Alongside this, a survey of consumer confidence by the Nationwide detected the steepest rise in sentiment for two years in April, with its index hitting 50. And our own housing market looks to be improving too despite prices continuing to fall – down 1.7% in April according to the Halifax – but at a slower rate. Interest amongst buyers is on the up according to the Royal Institution of Chartered Surveyors whose own index of future buying intention rose to plus 31 – up for the fifth consecutive month.

Comments from the UK’s largest lender Lloyds Bank, which has a 30% share of the mortgage market, also support a more positive outlook. The bank reckons that house prices will fall less this year than it previously thought – down 10% as opposed to 15% - with prices bottoming within months and signs of price increases by the end of the year.

A Professional View

John Innes of RWC manages UK equities for St. James’s Place and he gave us an insight into recent events and what it means for his portfolio. “After a disappointing start to 2009 and with the equity market so oversold, any signs of optimism were enough to start a rally led by the Miners, Basic Materials and Financial sectors where appetite for cyclicality increased. In the UK, investors chose to focus on the likely impact of the Quantitative Easing programme which followed the reduction in UK interest rates to historic lows.

Furthermore, in the US the announcement by several banks of a good financial start to the year helped the market recover a bit of ground. The portfolio was a beneficiary of the cyclical bias to performance in the month with some very strong returns at the individual stock level. For example Anglo American, Xtrata, Cookson, Lloyds Bank, Prudential all posted strong double digit gains from very oversold levels.

The smaller companies were also more stable and with many trading at extremely low valuations -Spark Ventures, Macau Property, Findel are good examples - there remains considerable potential for gains from these stocks as they demonstrate their robustness and exceed earnings/asset value expectations. Having pre-positioned the portfolio I have made few changes in recent weeks.

The holding in Capita is being reduced post a period of strong performance as the valuation is looking stretched and recent Director selling has provided further encouragement to sell. The proceeds of the sale have been reinvested in Debenhams which is trading at a material discount to the market and the sector, has an extremely high ‘short’ interest and where EPS [earnings per share] momentum is turning positive due to solid execution in a UK retail market showing tentative signs of stabilisation.

So for now I am maintaining my strategy for growth and believe the portfolio is well-positioned for recovery”.

Green Light?

The events of recent weeks led The Times to mull over whether, as the stock market recovery gathers pace, this is the green light for investors to buy back into equities.

The paper said that cash levels held by professional investors in their funds are a useful indicator and liquidity levels dropped last month to 4.9%, according to investment bank Merrill Lynch, yet still remain high by historic standards, indicating there are plenty more funds available to fuel the rally.

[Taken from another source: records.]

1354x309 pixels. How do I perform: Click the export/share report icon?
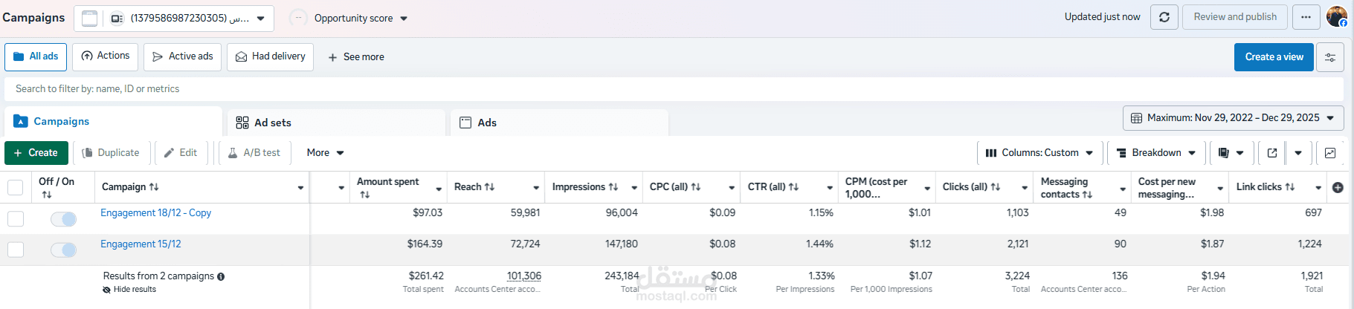[x=1272, y=153]
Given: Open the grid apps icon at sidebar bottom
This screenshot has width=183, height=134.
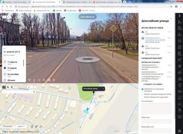Looking at the screenshot, I should coord(179,131).
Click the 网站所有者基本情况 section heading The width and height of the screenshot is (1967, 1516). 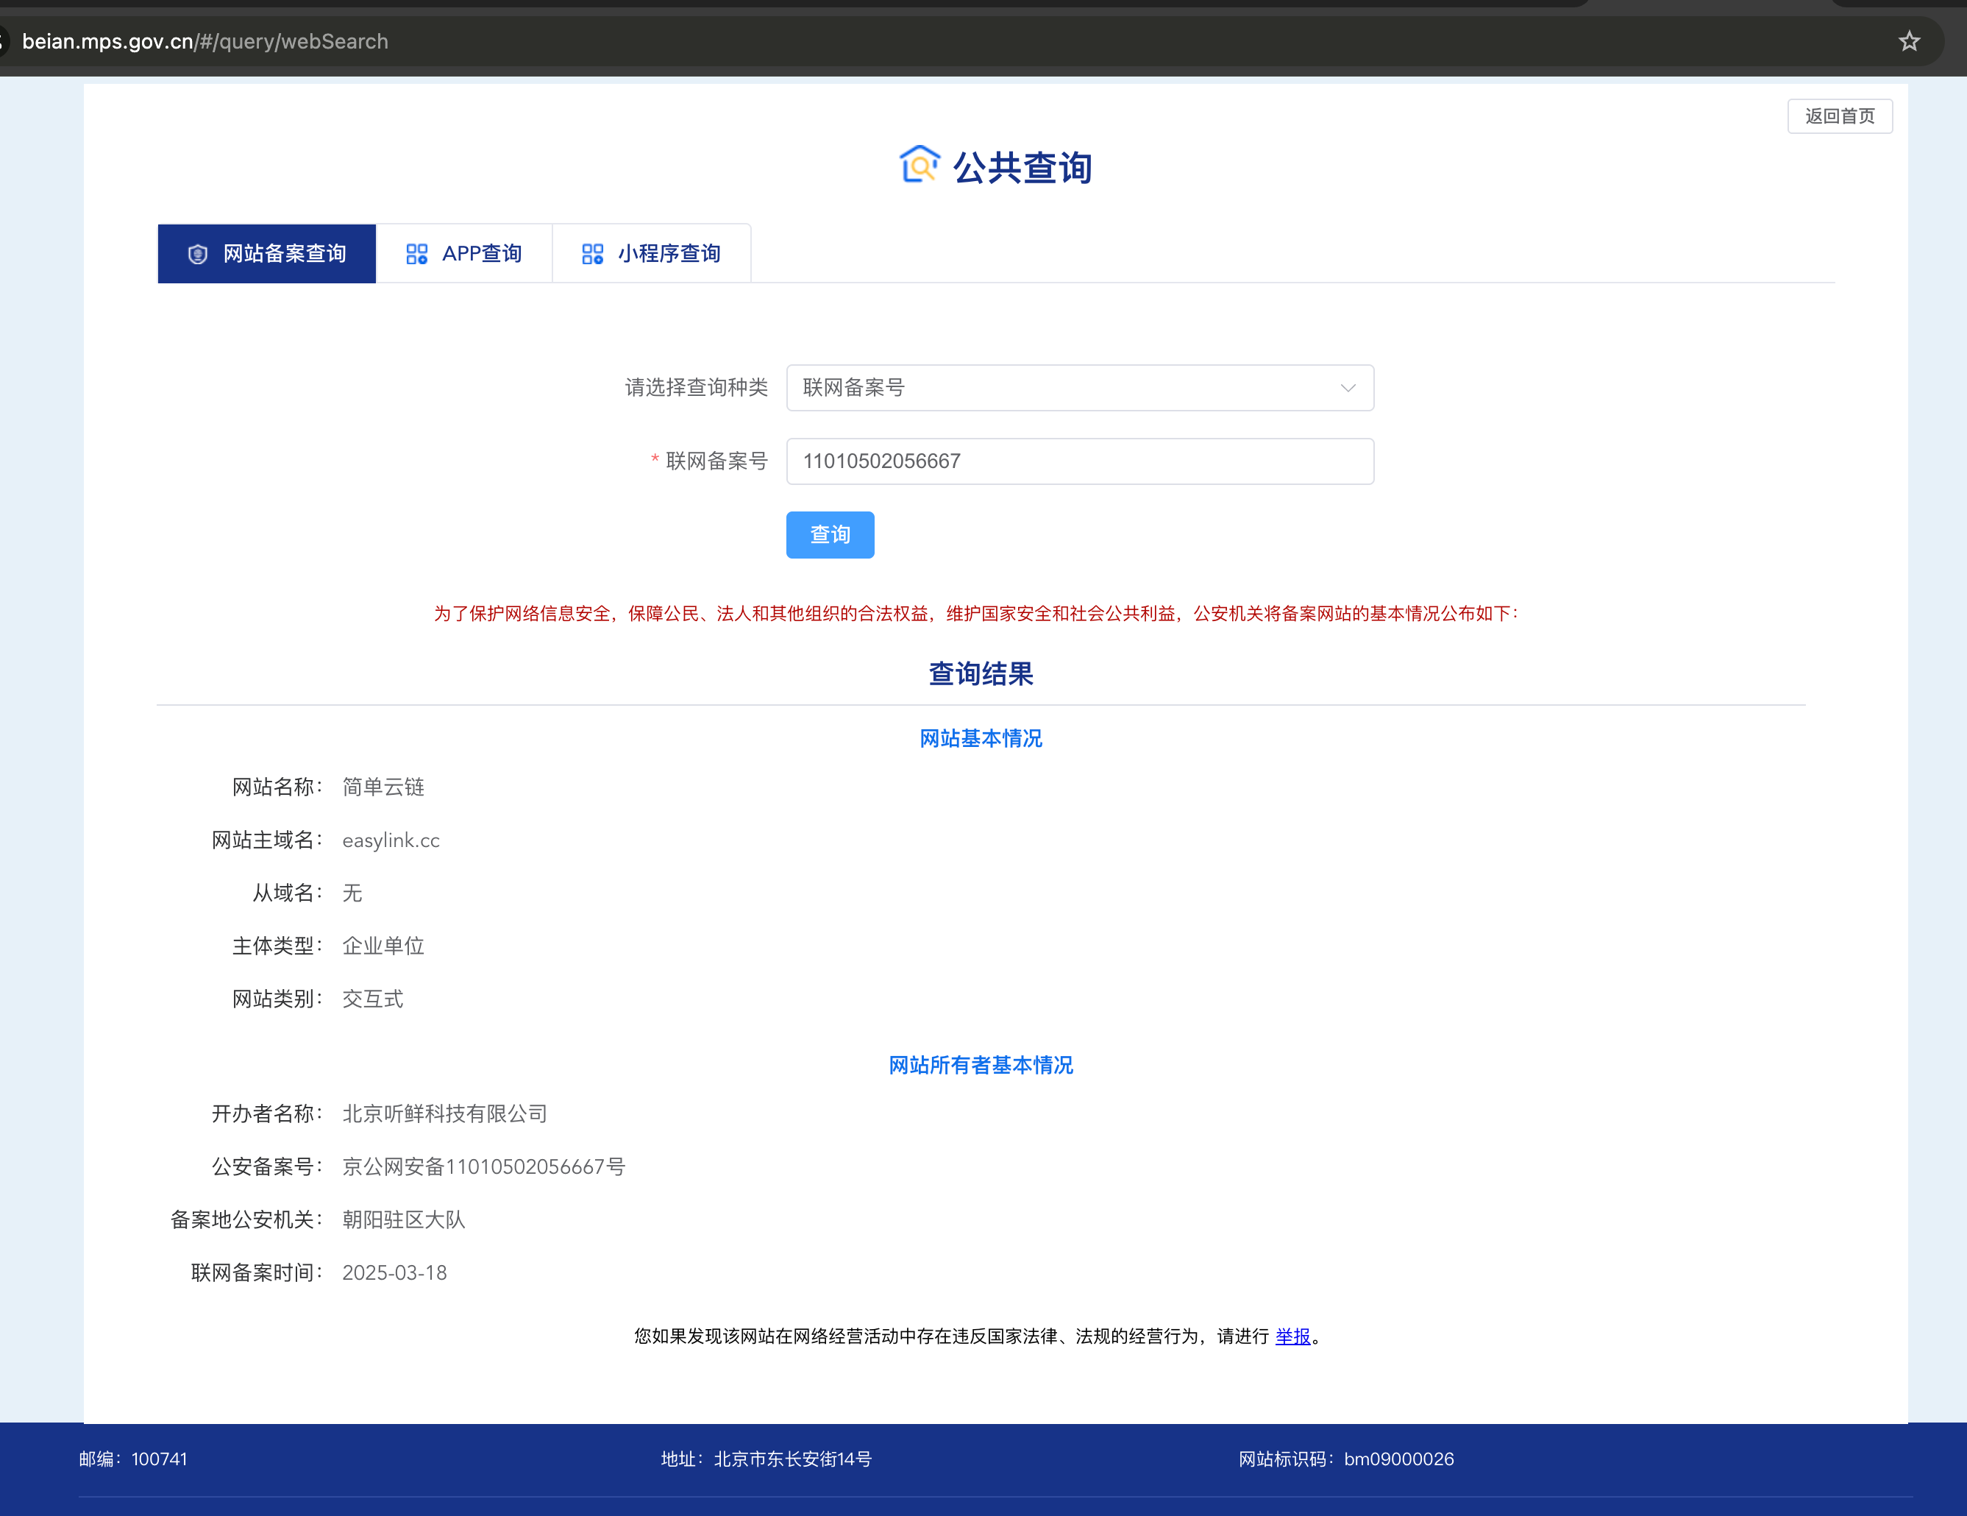[x=981, y=1065]
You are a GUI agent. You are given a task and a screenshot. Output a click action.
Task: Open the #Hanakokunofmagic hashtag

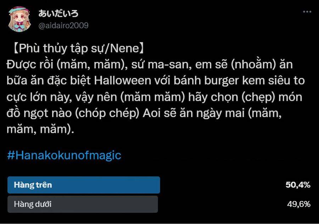click(x=64, y=155)
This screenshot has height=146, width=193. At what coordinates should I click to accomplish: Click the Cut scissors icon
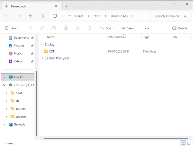point(30,28)
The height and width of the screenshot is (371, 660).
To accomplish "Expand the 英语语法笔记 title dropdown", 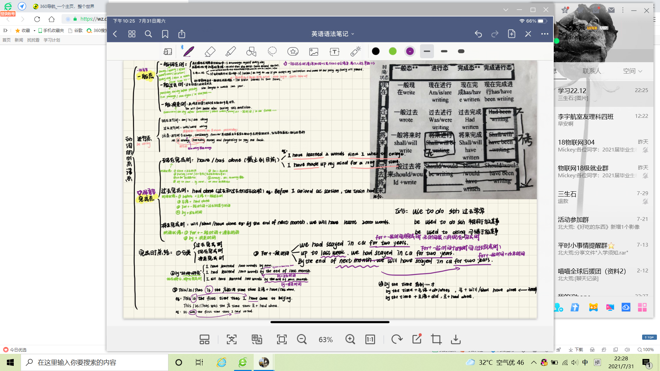I will pyautogui.click(x=332, y=34).
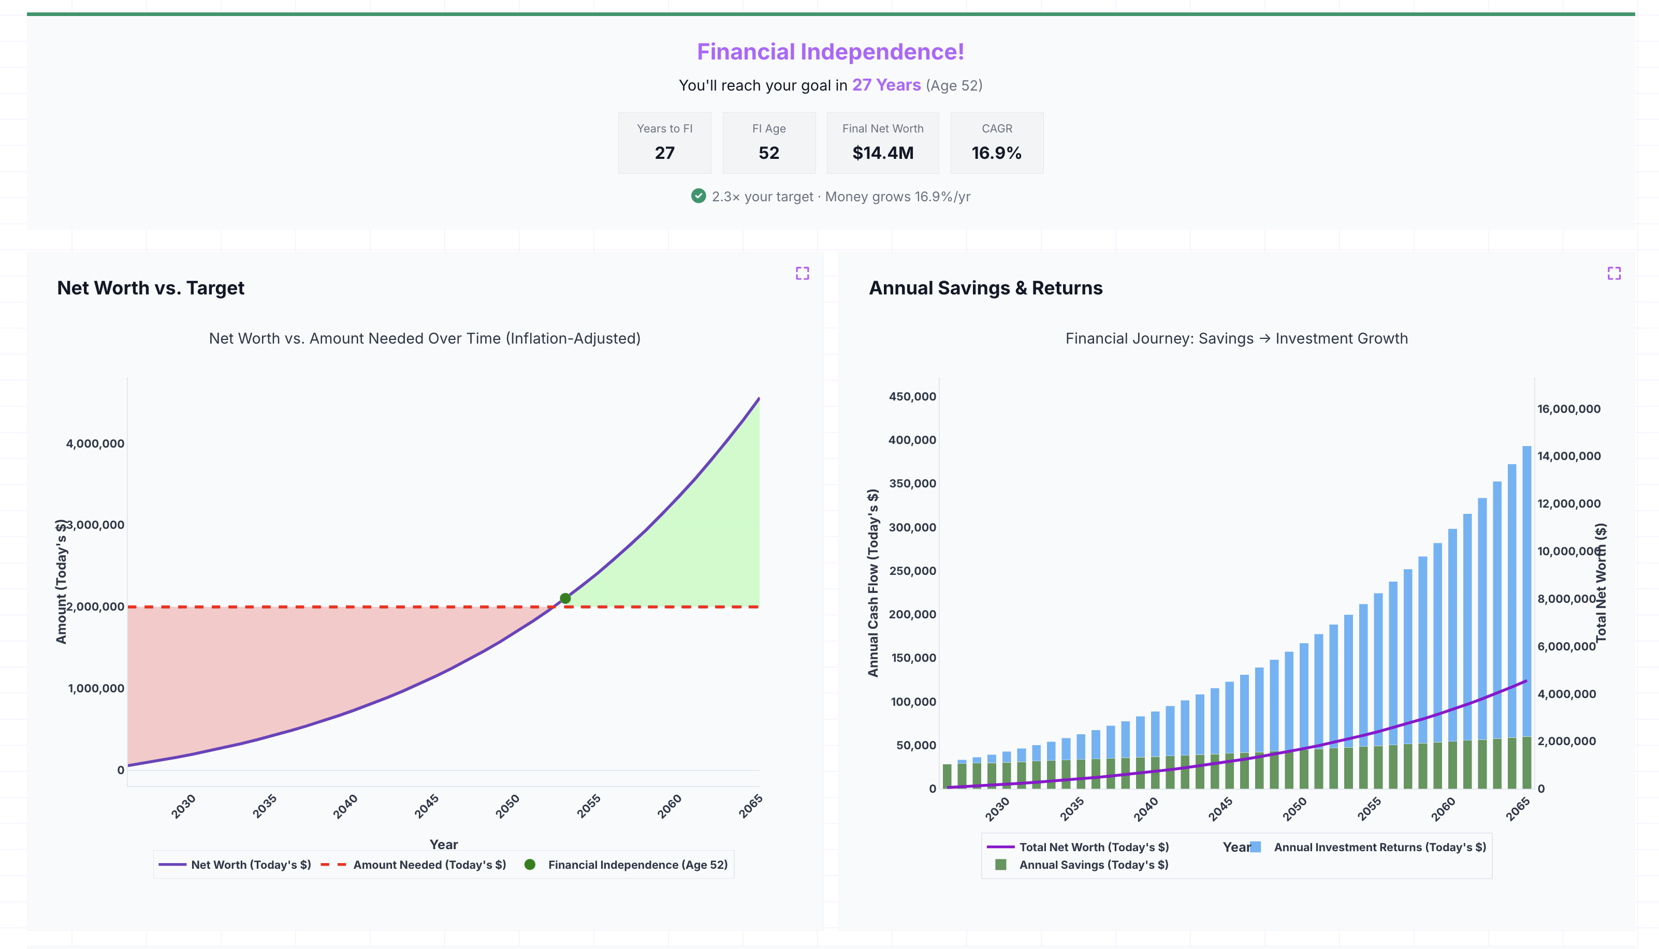Screen dimensions: 1659x949
Task: Expand the Net Worth vs. Target chart to fullscreen
Action: click(x=803, y=273)
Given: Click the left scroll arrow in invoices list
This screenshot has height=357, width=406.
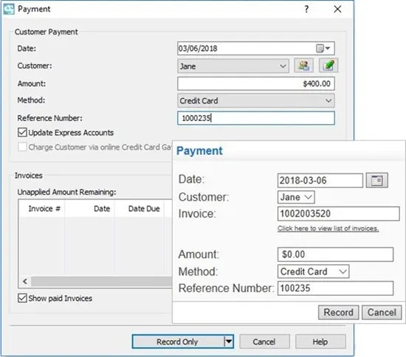Looking at the screenshot, I should 25,281.
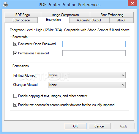
Task: Disable text access for screen readers
Action: pyautogui.click(x=15, y=105)
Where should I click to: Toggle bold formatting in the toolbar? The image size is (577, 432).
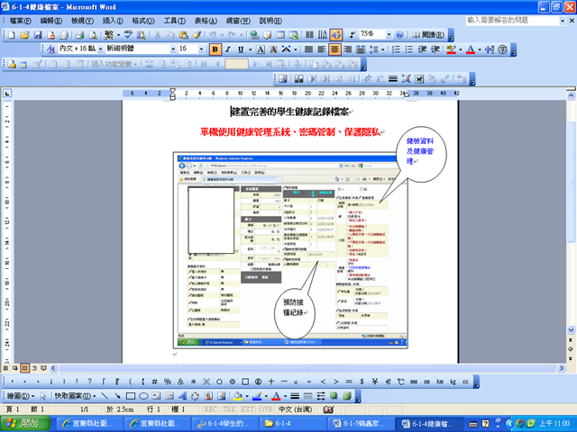215,49
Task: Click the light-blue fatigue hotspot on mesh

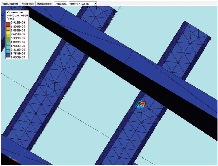Action: click(x=139, y=106)
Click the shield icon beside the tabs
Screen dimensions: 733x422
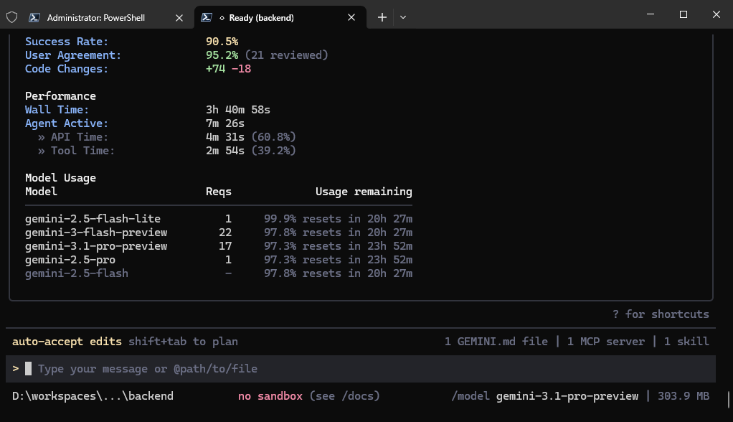(x=11, y=17)
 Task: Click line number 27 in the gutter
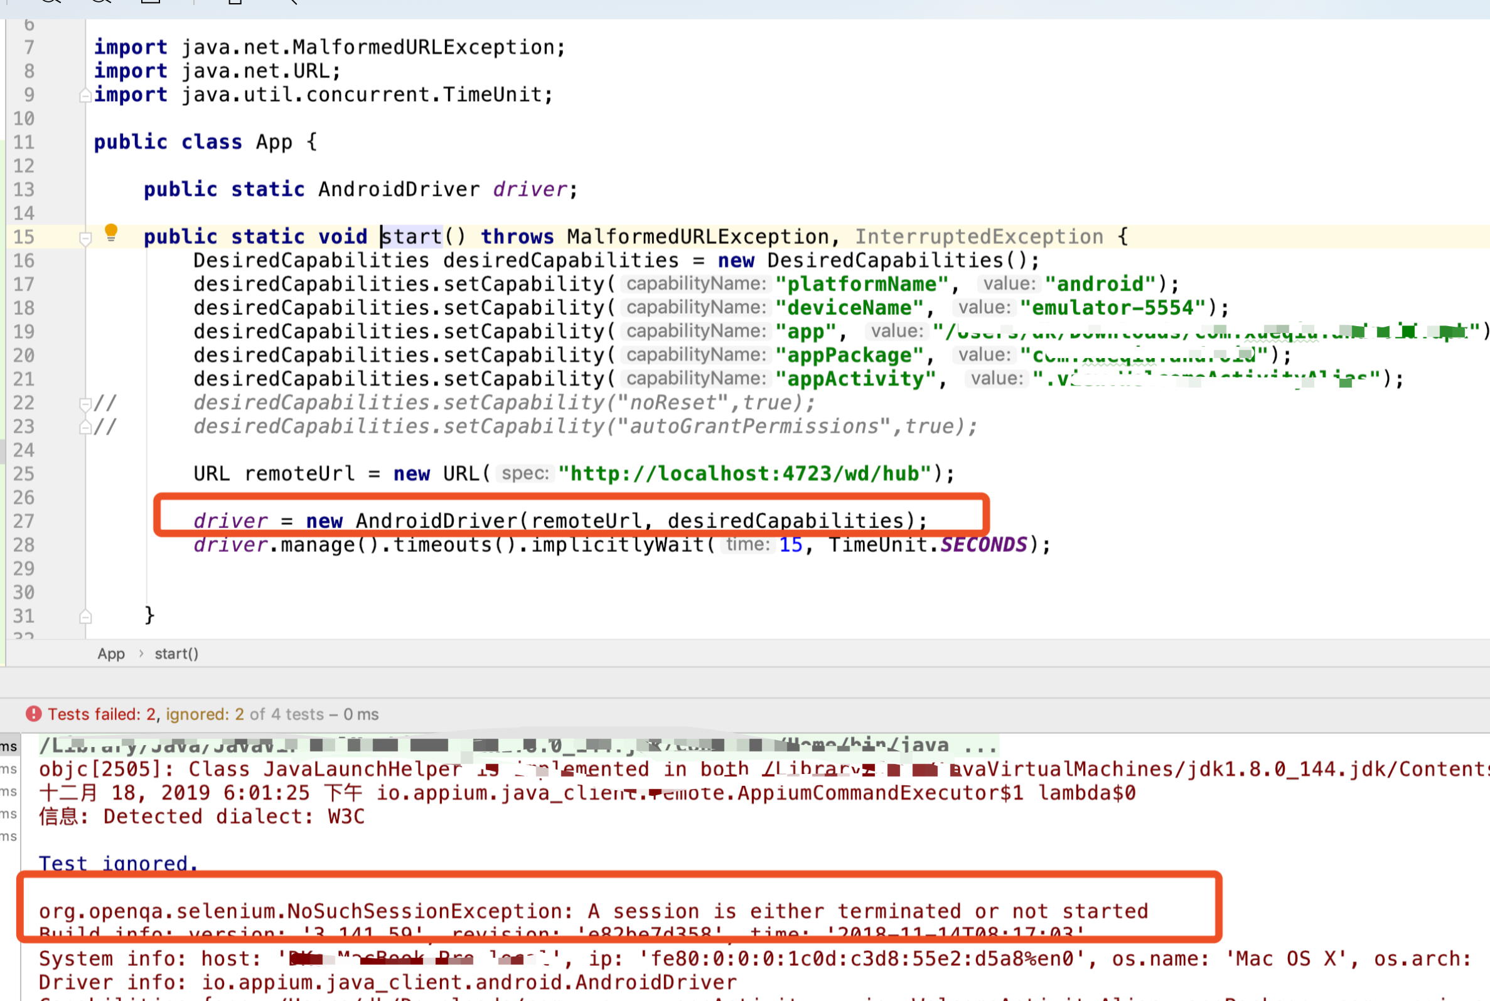[24, 521]
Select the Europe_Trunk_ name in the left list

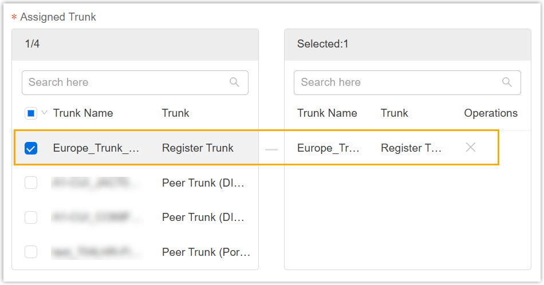[x=96, y=148]
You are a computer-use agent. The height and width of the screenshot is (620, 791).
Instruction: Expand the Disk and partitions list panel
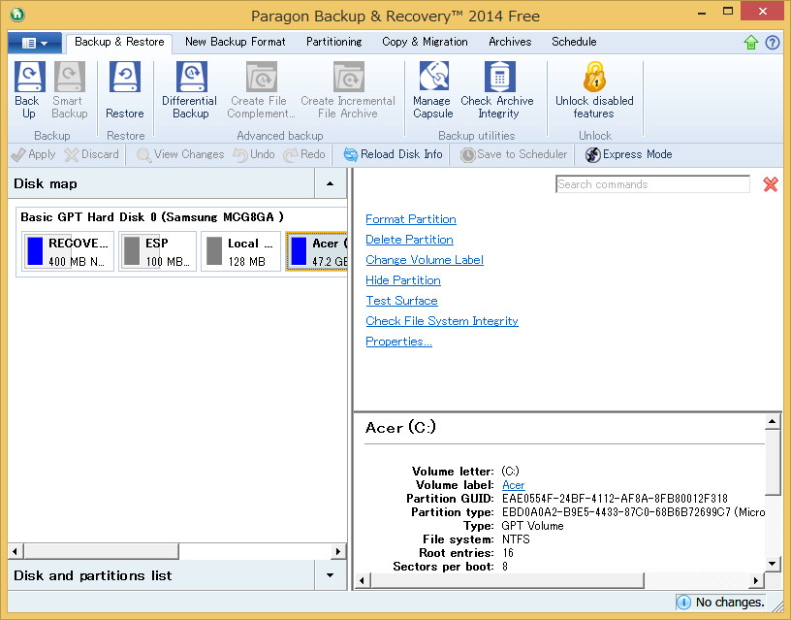pos(330,575)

The Bank also pointed to the fact that for every sale there are four company directors buying, which historically has been a good lead indicator. Some stock market analysts have been even more forthright in their views.

David Schwartz, a prominent stock market historian, said the lessons from the past century of share price ups and downs pointed decisively to a new bull market. “History says fill your boots, sell your wife, dive in” he told The Times which perhaps could be the least politically correct headline of the recession!